Credit Suisse professes “astonishment” at Swiss money laundering charges
Credit Suisse takes note with astonishment of the decision of the Office of the Attorney General of Switzerland to bring charges against the bank and other parties in an investigation that has already lasted more than twelve years.
Since February 2008, the Office of the Attorney General of Switzerland has been conducting criminal proceedings against former Bulgarian clients of Credit Suisse related to allegations of money laundering. The investigation, which relates to the period from 2004 to 2008, was later expanded to include two former Credit Suisse employees. Since 2013, it also encompasses allegations of organizational deficiencies against the bank. Following lengthy proceedings – during the course of which various allegations were dropped and others became time-barred – the Office of the Attorney General has now brought charges against the bank and one former employee, among other parties, on December 17, 2020, and it has terminated the investigation against the second former employee.
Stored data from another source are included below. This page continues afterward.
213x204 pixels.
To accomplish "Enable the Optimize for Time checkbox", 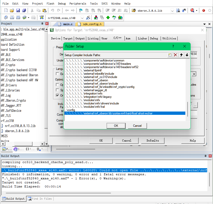I will point(57,84).
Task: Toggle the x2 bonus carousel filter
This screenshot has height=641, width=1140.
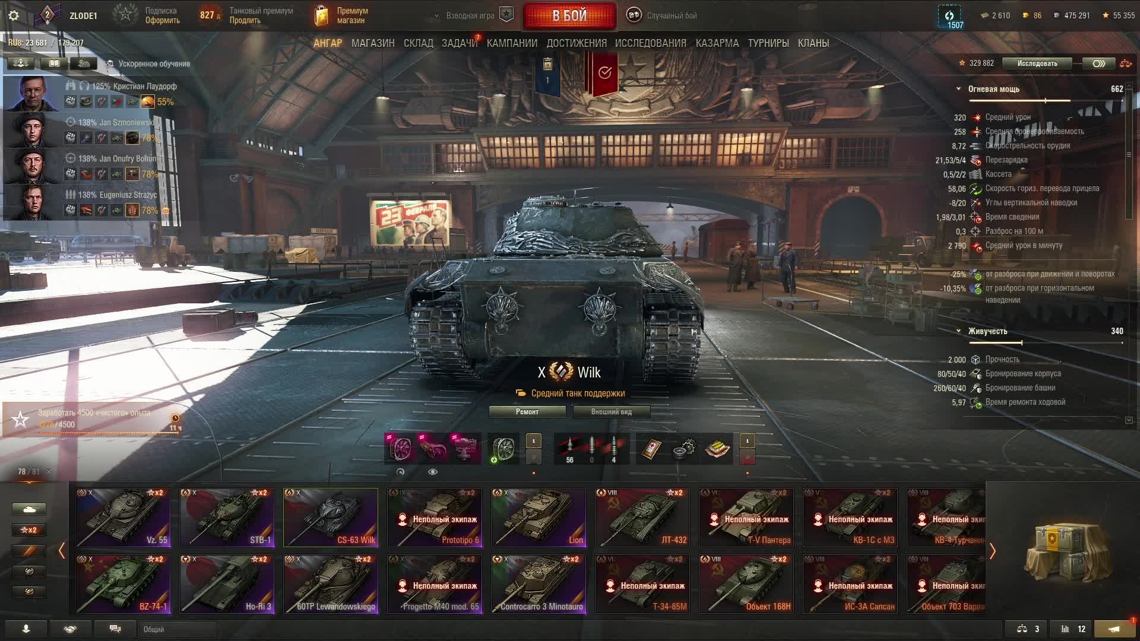Action: coord(29,530)
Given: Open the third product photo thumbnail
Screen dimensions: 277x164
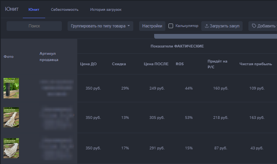Looking at the screenshot, I should point(11,148).
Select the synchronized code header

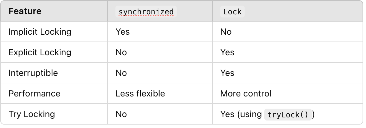point(146,12)
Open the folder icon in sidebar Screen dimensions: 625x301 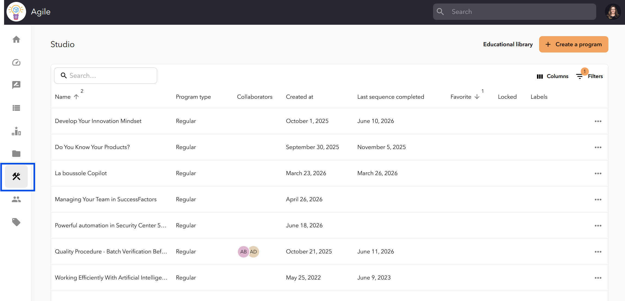pos(16,154)
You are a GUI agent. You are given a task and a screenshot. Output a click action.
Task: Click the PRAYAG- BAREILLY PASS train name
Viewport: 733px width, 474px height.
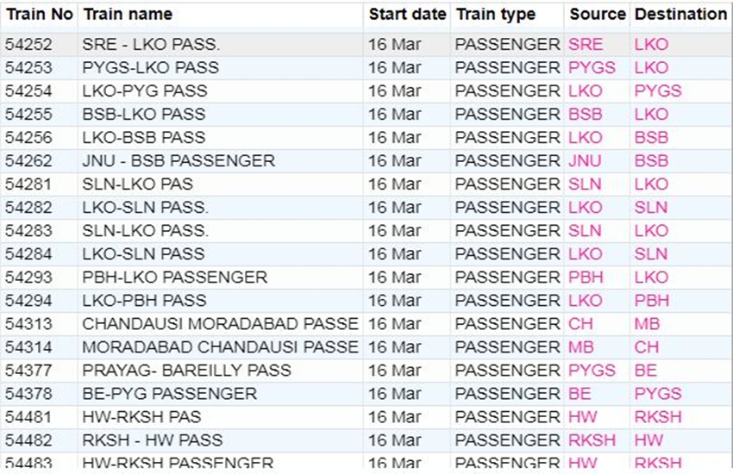pos(186,370)
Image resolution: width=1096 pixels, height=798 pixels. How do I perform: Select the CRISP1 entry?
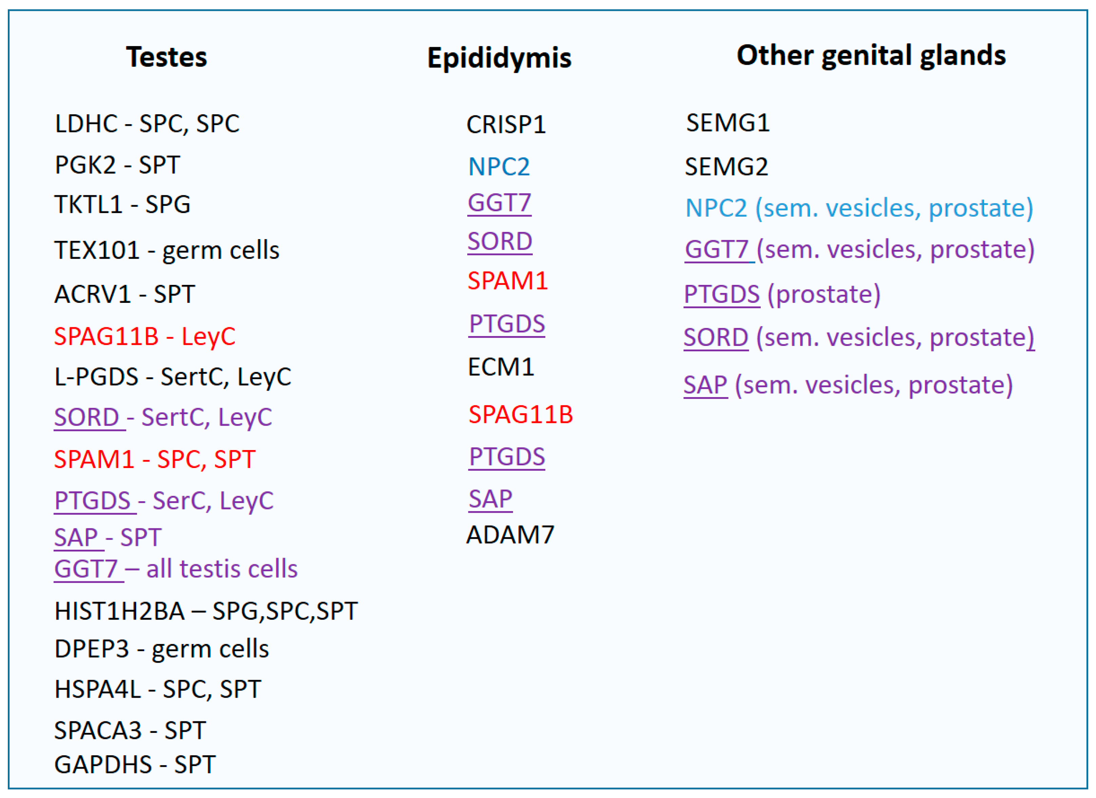(506, 125)
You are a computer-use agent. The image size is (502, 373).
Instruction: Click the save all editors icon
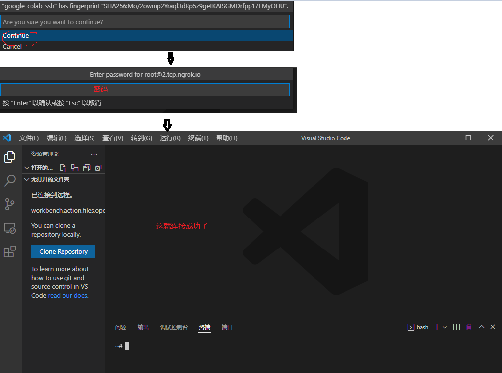[87, 168]
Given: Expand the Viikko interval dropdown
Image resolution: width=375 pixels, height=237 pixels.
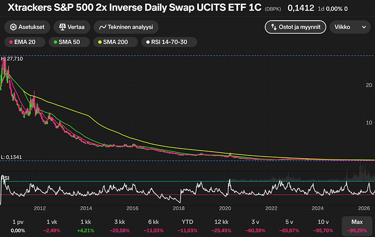Looking at the screenshot, I should (350, 27).
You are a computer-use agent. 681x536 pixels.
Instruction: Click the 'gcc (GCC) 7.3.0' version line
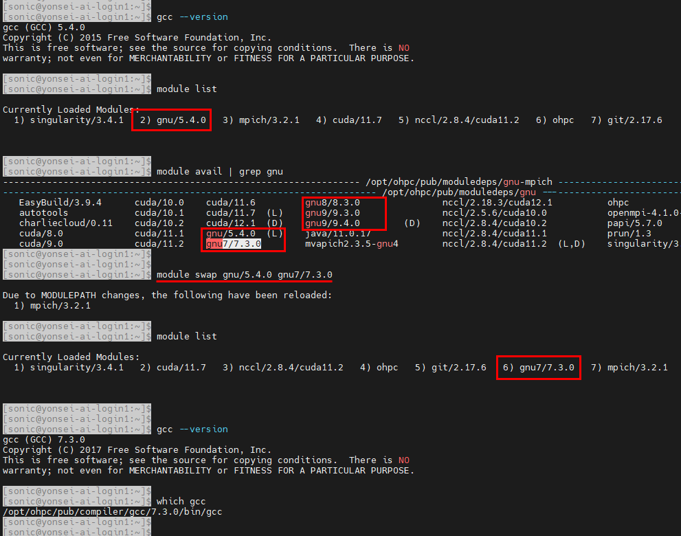tap(44, 440)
Credit Suisse unreservedly rejects as meritless all allegations raised against it and is convinced that its former employee is innocent.
These allegations against the bank are refuted and groundless:
A regulatory deep dive report on anti-money laundering prepared in 2004 determined that the bank had complied with the requirements in this field.
In 2016, Credit Suisse commissioned an independent legal review of the allegations against the bank by leading experts in the fields of money laundering prevention and banking supervision, including a former divisional manager at FINMA. These recognized experts concluded that Credit Suisse’s anti-money laundering organizational set-up was correct and appropriate throughout the period in question.
Importantly, these experts pointed out that the Office of the Attorney General assesses the alleged organizational deficiencies based on rules and principles that did not exist at the relevant period or refers to principles that were not applicable or to international standards that have deliberately not been implemented in Swiss law.
To prevail, the Office of the Attorney General of Switzerland would have to prove in court not only that the former employee of the bank is guilty of crimes but also that purported organizational deficiencies at the bank both violated then-applicable requirements and in fact enabled the former employee’s purportedly criminal acts. Credit Suisse will defend itself vigorously against these unfounded allegations. Based on the facts, Credit Suisse expects to prevail when the case is heard by the Swiss Federal Criminal Court. The Swiss Federal Criminal Court can impose a maximum fine of CHF 5 million in such proceedings.
The bank’s anti-money laundering framework has been significantly expanded and strengthened over the last twelve or more years, especially in recent times, in accordance with regulatory developments. Generating compliant growth in line with all legal and regulatory requirements has been and remains an absolute priority for Credit Suisse.